18. Mistrzostwa Świata w Lotach Narciarskich zaplanowano na 20-22 lutego 2004 w Planicy. Po pierwszym dniu zmagań prowadził trochę nieoczekiwanie Niemiec Georg Spaeth dzięki lotom na 203,5 i 225 metrów. Drugie miejsce zajmował Tami Kiuru z Finlandii, trzecie Janne Ahonen, a czwarte Norweg Roar Lojoeklsoey. Na wysokim szóstym miejscu plasował się Adam Małysz, co zważywszy na to, jak słaby sezon miał wtedy najlepszy polski skoczek było niespodzianką in plus. Na trzydziestym miejscu znajdował się świeżo upieczony sensacyjny Mistrz Świata Juniorów Mateusz Rutkowski, który jednak ostatni czas przed mistrzostwami zamiast skupić się na jak najlepszych występach na skoczni, spędził głównie na rozmowach ze sponsorami. Już po pierwszej serii przepadli, 32. Wojciech Skupień i 52. Robert Mateja.Wyjazd skoczka z Chochołowa do Planicy do końca stał pod znakiem zapytania, bowiem tydzień wcześniej w Willingen totalnie zawalił Polakom konkurs drużynowy. Drugiego dnia zawodów najlepiej prezentował się Ljokelsoey. Loty na 222,0 oraz 210,5 m. pozwoliły mu awansować z czwartego miejsca i wygrać mistrzostwa. Srebrny medal wywalczył Janne Ahonen, a brąz Tami Kiuru. Prowadzący na półmetku Spaeth spadł na czwarte miejsce. Małysz drugiego dnia rywalizacji nie skakał już tak dobrze i mistrzostwa ukończył na 11 pozycji, Mateusz Rutkowski był ostatecznie 27. Dopiero 17 pozycję zajął zapowiadający walkę o medale, dwukrotny mistrz tej imprezy, jak się potem okazało będący już u schyłku swojej kariery, Sven Hannawald. To jednak nie był koniec mistrzostw, bo Międzynarodowa Federacja Narciarska zdecydowała o włączeniu po raz pierwszy do programu imprezy zawodów drużynowych. Historycznymi, bo pierwszymi mistrzami w drużynie zostali Norwegowie, których do sukcesu poprowadził znów najlepszy indywidualnie Ljoekelsoey. Srebro przypadło Finom, a brąz Austriakom. Reprezentacja Polski zajęła ósme miejsce wyprzedzając Czechów i Białorusinów.
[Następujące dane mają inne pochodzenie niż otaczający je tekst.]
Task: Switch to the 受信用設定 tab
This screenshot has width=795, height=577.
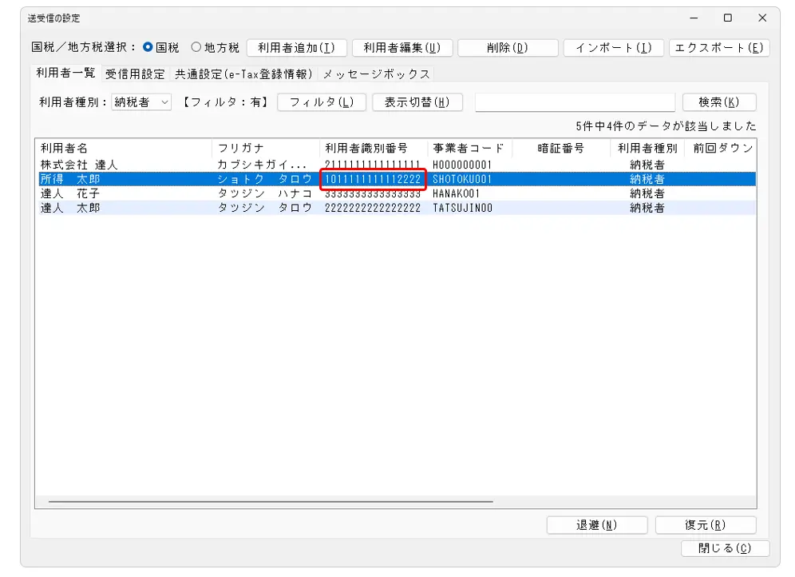Action: tap(135, 74)
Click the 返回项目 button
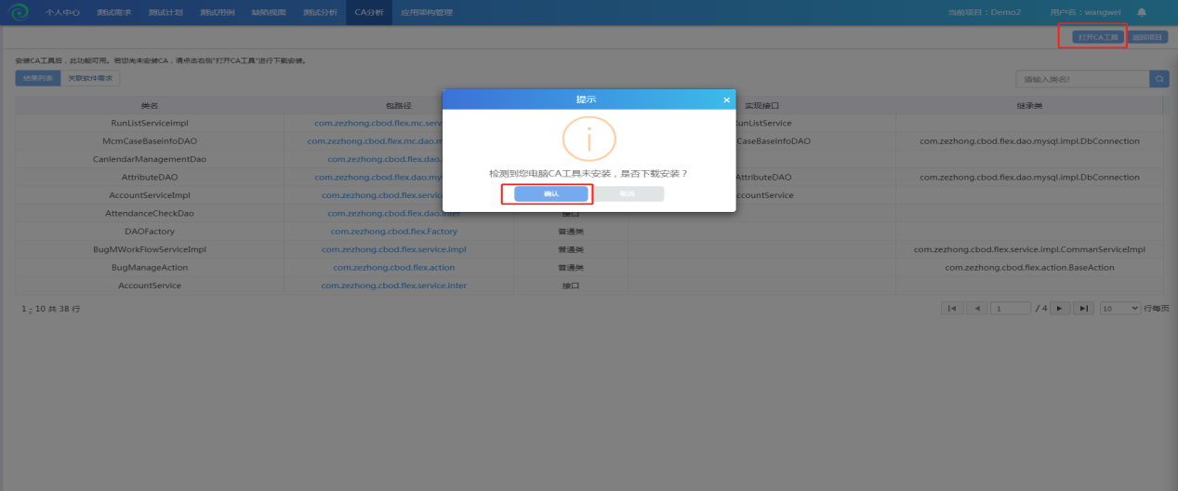1178x491 pixels. tap(1147, 37)
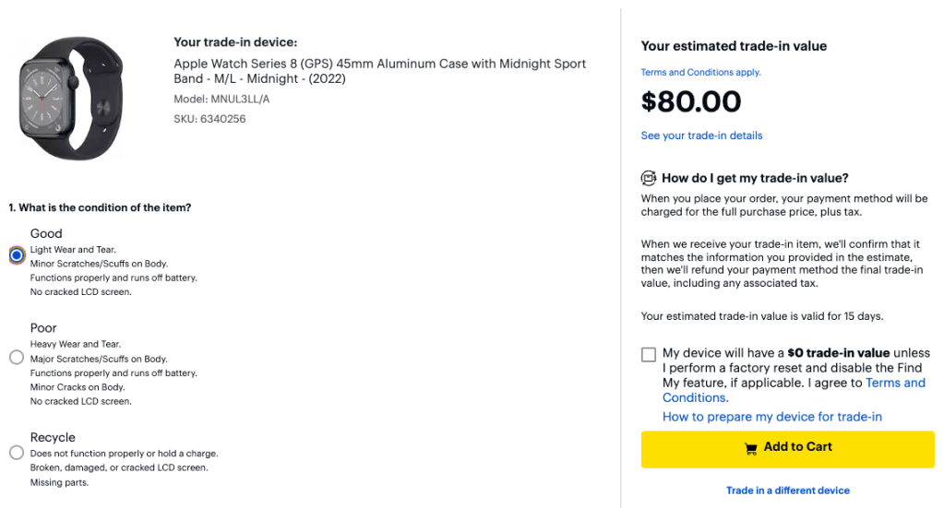The height and width of the screenshot is (508, 944).
Task: Select the Poor condition radio button
Action: pyautogui.click(x=17, y=357)
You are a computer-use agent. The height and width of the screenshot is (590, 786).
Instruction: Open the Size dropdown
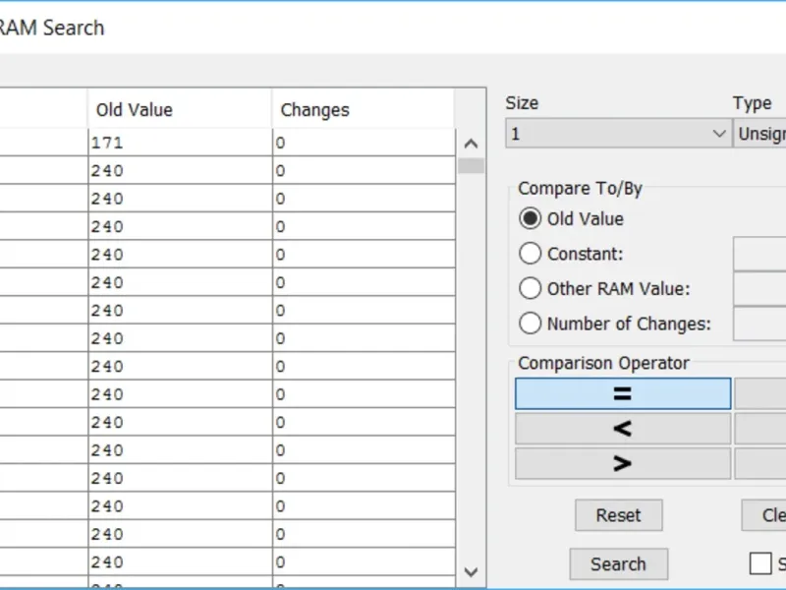click(x=617, y=134)
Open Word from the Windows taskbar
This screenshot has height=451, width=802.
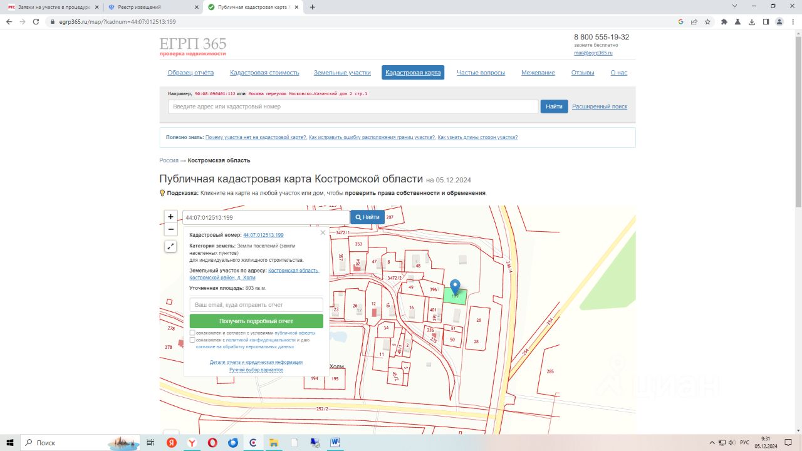[x=336, y=442]
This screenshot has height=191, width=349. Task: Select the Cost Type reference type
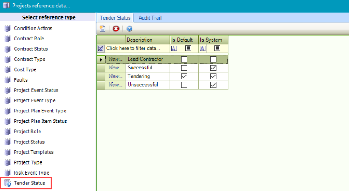(x=25, y=69)
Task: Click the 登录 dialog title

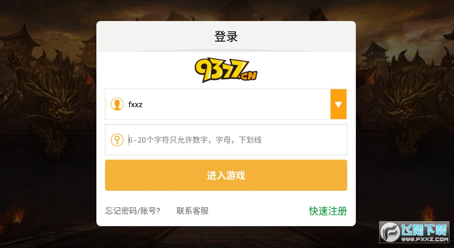Action: tap(226, 36)
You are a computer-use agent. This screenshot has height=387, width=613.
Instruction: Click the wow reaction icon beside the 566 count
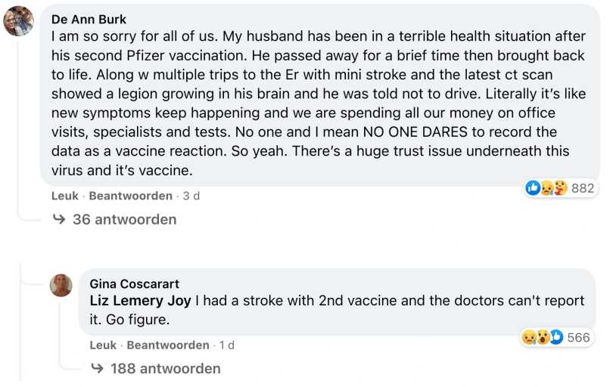click(x=542, y=337)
Dwa lata później mistrzostwa powróciły na skocznię w Kulm. Polskich kibiców o palpitację serca już w dniu treningów przyprawił Adam Małysz. W poszczególnych seriach zajął 59 (ostatnie) i 39 miejsce. A do konkursu dostał się po zajęciu 30 miejsca w kwalifikacjach. Po pierwszym dniu zawodów najlepszym z Polaków był Mateja. Po skokach na 185 i 181,5 m. zajmował 17 miejsce. Adam Małysz był 24. Po pierwszej serii z zawodami pożegnali się: bardzo dobrze spisujący się na treningach Kamil Stoch, którego sklasyfikowano na 35 miejscu i 37. Stefan Hula. Po pewną obronę tytułu zmierzał prowadzący Roar Ljokelosoey (202,5 i 207,5 m.), drugie miejsce zajmował Thomas Morgnestern, trzecie Martin Koch. Nazajutrz norweski "superlotnik" dopełnił formalności sięgając po złoto, a razem z nim na podium stanęli Andreas Widhoelzl i Thomas Morgnestern. Mateja, który podczas mistrzostw oddał dwa dobre, jeden bardzo dobry i jeden słaby skok znalazł się na 19 miejscu. Stać go było wówczas na więcej, o czym świadczyła choćby sobotnia seria próbna, w której zajął 8 pozycję. Małysz ostatecznie był 20. Drużynowe mistrzostwo świata w lotach obroniła Norwegia. Srebro przypadło Finom, a brąz Niemcom. Dramatycznie słabo wypadli się Polacy. Czwórka w składzie Małysz, Mateja, Hula i Stoch zajęła ostatnie 9 miejsce. Paradoksalnie najlepiej spisał się najsłabszy indywidualnie Hula (173 m.), a najgorzej najlepszy Mateja (90 m.).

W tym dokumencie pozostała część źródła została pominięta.